Internal Quality Assurance Programs

ALS Group USA, Corp. continually strives to achieve excellence in performance by incorporating a comprehensive Quality Control Program for its routine laboratory practices. The goal of our Internal Quality Program is to introduce into our sample screening process, quality control samples at a rate of 5 to 10%. Performance of all quality control samples (blanks, standards, internal standards, etc.) along with our clients samples, undergo a thorough review process. Blind control samples are monitored and tracked to ensure ongoing lab proficiency, as well as to identify potential points of improvement in our analytical processes.

Internal QC Procedure Summary

Drugs are selected for Internal Blind QC samples in order to challenge the Direct Instrumental methods performed as well as to challenge the various immunoassay screens in use. The spike levels of various drugs are modified to accommodate the difference in sensitivities between immunoassay and direct instrumental methods. The drug concentrations utilized routinely approach the detection limit of the analytical methods. The group of QC samples for a given week may contain the following:

  • One or more drugs at Direct Instrumental detection levels for serum. Instrumental detection levels for each drug are determined by limit of detection studies for the methods in use.
  • One or more drugs at Direct Instrumental detection levels for urine.

Records on the performance of both the Direct Instrumental and the immunoassay screening results are monitored as part of ALS’s QA/QC program. The results are evaluated by the QA/QC Manager and Technical Services Manager and any actions deemed necessary to improve the screening process are implemented as part of ALS’s Continual Improvement Program.

Specific Internal Quality Control (QC) Activities

Direct Instrumental Screening

Internal QC samples are added to each set of samples. A set usually consists of the samples shipped to the Lab from one day of racing. The internal QC samples are spiked, extracted and analyzed along with the client samples by LC/MS or GC/MS. The purpose of the QC samples is to ensure that the drugs can successfully be identified with the instruments and methods we have in place.
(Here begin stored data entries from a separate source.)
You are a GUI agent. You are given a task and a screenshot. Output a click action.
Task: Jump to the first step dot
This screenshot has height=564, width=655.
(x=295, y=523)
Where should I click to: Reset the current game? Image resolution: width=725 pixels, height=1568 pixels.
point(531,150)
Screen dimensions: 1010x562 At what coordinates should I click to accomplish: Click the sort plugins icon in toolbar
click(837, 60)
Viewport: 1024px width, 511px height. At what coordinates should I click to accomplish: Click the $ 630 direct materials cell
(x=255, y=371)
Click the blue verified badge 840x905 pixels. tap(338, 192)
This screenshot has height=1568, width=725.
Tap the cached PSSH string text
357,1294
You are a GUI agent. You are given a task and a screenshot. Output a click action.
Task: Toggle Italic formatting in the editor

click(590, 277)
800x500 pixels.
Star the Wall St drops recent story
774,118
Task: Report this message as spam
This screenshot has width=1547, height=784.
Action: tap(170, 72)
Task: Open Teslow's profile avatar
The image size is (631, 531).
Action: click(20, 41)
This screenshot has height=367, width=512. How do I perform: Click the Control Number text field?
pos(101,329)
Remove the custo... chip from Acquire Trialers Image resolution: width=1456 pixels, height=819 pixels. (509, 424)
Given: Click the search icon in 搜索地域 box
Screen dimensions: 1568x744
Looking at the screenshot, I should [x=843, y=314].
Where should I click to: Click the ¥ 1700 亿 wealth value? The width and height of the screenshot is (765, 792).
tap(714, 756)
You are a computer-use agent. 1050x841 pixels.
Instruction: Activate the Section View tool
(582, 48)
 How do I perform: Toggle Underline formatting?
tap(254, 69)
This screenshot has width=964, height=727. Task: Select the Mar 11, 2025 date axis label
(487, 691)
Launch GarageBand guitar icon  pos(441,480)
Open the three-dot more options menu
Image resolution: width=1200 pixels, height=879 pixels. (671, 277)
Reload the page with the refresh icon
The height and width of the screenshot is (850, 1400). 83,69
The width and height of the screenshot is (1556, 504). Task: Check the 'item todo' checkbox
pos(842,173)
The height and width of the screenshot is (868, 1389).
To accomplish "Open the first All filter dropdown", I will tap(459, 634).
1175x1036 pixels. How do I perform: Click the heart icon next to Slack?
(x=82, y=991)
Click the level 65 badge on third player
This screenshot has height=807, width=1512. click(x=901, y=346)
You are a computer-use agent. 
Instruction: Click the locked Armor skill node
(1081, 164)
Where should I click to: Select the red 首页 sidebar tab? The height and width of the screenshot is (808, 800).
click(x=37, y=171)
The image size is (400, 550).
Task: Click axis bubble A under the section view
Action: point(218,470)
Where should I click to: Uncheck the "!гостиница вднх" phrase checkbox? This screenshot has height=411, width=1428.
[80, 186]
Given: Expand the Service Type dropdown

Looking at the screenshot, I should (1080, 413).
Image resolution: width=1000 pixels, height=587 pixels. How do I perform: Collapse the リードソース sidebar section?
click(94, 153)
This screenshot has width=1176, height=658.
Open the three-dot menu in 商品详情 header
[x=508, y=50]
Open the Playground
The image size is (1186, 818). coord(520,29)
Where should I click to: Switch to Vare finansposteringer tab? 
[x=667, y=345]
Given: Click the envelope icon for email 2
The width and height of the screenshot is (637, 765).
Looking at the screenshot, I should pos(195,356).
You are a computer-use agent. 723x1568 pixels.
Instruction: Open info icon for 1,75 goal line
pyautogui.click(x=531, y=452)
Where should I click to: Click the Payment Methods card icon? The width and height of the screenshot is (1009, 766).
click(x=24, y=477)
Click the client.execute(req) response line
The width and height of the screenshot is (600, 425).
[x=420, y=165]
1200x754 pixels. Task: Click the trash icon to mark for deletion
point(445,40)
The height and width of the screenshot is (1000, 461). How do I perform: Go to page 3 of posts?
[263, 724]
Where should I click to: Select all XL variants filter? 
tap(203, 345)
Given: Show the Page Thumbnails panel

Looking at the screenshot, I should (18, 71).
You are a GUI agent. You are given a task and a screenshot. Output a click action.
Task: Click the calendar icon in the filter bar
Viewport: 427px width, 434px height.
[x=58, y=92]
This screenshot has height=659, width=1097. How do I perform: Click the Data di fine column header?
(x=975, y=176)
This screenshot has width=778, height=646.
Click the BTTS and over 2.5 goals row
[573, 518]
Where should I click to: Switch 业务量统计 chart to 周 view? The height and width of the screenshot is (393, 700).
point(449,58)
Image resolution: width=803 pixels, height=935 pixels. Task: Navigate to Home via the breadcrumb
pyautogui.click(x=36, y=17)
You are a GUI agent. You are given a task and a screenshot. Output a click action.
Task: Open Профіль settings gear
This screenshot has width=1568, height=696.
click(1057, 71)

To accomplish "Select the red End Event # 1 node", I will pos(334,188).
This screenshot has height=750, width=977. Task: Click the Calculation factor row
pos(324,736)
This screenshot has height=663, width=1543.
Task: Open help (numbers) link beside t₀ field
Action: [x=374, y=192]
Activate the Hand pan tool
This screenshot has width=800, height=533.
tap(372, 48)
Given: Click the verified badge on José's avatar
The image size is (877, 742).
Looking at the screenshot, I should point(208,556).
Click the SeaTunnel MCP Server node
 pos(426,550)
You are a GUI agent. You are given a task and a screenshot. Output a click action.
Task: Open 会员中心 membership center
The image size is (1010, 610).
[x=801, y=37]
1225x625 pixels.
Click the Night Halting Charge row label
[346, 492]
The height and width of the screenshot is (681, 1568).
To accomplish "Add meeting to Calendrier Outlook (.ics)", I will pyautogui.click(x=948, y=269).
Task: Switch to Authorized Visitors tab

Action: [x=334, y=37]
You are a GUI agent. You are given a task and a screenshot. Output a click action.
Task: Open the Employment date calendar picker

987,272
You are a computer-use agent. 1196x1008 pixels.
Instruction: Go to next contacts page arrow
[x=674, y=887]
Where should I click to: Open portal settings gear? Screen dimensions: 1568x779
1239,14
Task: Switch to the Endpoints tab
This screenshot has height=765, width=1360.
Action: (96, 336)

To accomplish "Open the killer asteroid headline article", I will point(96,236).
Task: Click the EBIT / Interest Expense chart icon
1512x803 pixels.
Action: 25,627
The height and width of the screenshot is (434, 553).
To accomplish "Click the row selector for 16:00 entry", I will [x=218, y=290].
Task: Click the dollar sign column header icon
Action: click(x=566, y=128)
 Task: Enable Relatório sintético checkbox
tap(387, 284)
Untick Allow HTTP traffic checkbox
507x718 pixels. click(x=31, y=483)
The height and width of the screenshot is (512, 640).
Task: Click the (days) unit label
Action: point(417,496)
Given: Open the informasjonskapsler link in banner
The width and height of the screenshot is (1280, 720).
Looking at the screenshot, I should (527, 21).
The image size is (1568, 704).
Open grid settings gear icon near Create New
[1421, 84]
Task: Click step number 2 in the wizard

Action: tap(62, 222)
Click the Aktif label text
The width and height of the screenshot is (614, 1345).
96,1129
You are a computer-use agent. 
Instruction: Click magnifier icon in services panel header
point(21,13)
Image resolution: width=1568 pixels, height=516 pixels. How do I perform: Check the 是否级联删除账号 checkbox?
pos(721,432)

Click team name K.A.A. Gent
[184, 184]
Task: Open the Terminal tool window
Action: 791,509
It is also a safeguard to make sure that data isn’t released to the clients until our quality control requirements are satisfied for each set.

Internal standards, typically deuterated standards of common drugs from different classes of drugs, are also added to samples to be screened in addition to control blood and urine samples. The recovery of the internal standards are control charted to verify that the extraction and preparation process and instrumental analysis are functioning properly.

Both matrix (blood or urine) and solvent blanks are analyzed with each batch of samples. Running these blank samples verifies that no inadvertent contamination occurred during the drug extraction and preparation process.

Liquid Chromatography / Mass Spectroscopy (LC/MSn )

The LC/MS system is evaluated and calibrated using a mixture of compounds to characterize its performance. This mixture is used daily, if poor performance is suspected, or after maintenance. The daily check for the LC/MS consists of obtaining satisfactory spectra of the drug(s) being sought on the day of analysis. Confirmation of drug samples will include the quality control of drug calibration mixtures, negative and positive control samples, and appropriate solvent and system blanks.

Gas Chromatography/Mass Spectroscopy (GC/MS)

When suspect samples are submitted for GC/MS confirmation/identification, the GC/MS instrument is tuned to decafluorotriphenylphosphine (DFTPP) to validate the instrument’s proper operation, after which a solvent blank, negative and positive control samples, standard solution of the suspect drug, and the suspect sample are examined. The spectra of all samples are then examined and recorded.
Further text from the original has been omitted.